Gravidez na adolescência em evidência no Brasil
Enviada em 12/07/2019
Segundo o sociólogo polonês Zygmunt Bauman, em sua concepção de modernidade interligada, “o homem é responsável pelo outro, seja de modo explícito ou não”. Ademais, infelizmente essa ideia não se concretiza no atual cenário brasileiro, pois tem sido evidente o descaso social e político em relação à gravidez na adolescência. Dessa maneira, convém analisar como as negligências parentais, bem como a inacessibilidade às informações sobre contraceptivos, corroboram para o impasse.

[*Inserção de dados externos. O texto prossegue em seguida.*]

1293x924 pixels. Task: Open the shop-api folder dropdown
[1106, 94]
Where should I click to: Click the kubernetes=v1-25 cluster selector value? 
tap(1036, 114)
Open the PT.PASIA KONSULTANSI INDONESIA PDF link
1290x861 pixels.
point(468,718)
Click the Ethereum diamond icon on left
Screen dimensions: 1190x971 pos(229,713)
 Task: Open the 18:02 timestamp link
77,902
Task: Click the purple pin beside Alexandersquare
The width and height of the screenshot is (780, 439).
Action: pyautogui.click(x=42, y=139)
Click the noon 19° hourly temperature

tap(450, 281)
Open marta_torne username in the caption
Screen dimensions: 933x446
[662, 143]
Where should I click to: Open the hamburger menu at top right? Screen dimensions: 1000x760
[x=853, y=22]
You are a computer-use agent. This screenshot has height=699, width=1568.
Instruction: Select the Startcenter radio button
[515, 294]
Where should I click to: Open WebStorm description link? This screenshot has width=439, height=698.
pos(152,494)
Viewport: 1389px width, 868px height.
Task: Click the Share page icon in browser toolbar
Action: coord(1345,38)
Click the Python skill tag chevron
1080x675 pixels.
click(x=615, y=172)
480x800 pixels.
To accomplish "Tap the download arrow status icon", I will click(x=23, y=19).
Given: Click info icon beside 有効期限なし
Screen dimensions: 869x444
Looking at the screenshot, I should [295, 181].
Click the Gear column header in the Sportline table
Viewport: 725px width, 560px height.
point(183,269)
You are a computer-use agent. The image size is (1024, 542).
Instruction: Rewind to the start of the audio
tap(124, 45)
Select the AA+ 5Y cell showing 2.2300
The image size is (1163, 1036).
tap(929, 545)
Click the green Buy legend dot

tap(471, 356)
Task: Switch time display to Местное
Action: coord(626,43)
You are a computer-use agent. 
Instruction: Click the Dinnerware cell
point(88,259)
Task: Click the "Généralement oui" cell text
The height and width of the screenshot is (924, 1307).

A princípio, é preciso entender que com o advento da Revolução Industrial e a modificação social que ela trouxe, as famílias perderam parte do tempo que antes era destinado ao núcleo familiar. E sendo essa instituição a responsável pela educação moral dos jovens, é inegável que essas transformações causam grandes consequências para a sociedade. Em suma, a constante terceirização da educação dos filhos, que é falha quanto à transmissão de valores, não ensina que a vida sexual exige responsabilidades, e que a falta destas traz prejuízos, o que, por consequência, resulta em um maior número de jovens que adquirem conhecimento sobre o sexo na prática, expondo-se à gravidez precoce.
Outrossim, observa-se que as taxas de gravidez na adolescência continuam subindo apesar de já haver distribuição nos postos de Saúde de pelo menos 4 diferentes tipos de métodos contraceptivos, como por exemplo: a camisinha, a pílula anticoncepcional, o DIU e o diagrama. Isso ocorre pela falta de acesso a essas informações, que, por não serem divulgadas de maneira efetiva entre os jovens, acabam sendo negligenciadas. Desse modo, faz-se mister a reformulação dessa postura governamental para que ocorram melhorias.
Depreende-se, portanto, a necessidade de se combater a negligência parental e a inacessibilidade de informações sobre contraceptivos. Para tanto, cabe ao MEC a promoção de palestras com especialistas em sexualidade juvenil, em escolas de nível médio e de debates que incluem e instruem a família sobre a importância da responsabilidade sexual, para que assim os conhecimentos necessários para um possível início da vida sexual sejam passados aos jovens. Além disso, o Ministério da Saúde deve realizar campanhas midiáticas sobre os métodos contraceptivos que são ofertados nas redes públicas de saúde, como vídeos informativos por meio da internet, a fim de gerar conhecimento acerca da disponibilidade desses anticoncepcionais. Diante disso, tal perspectiva se alinhará ao proposto por Bauman e será possível transmitir aos adolescentes as informações necessárias para evitar a gravidez precoce.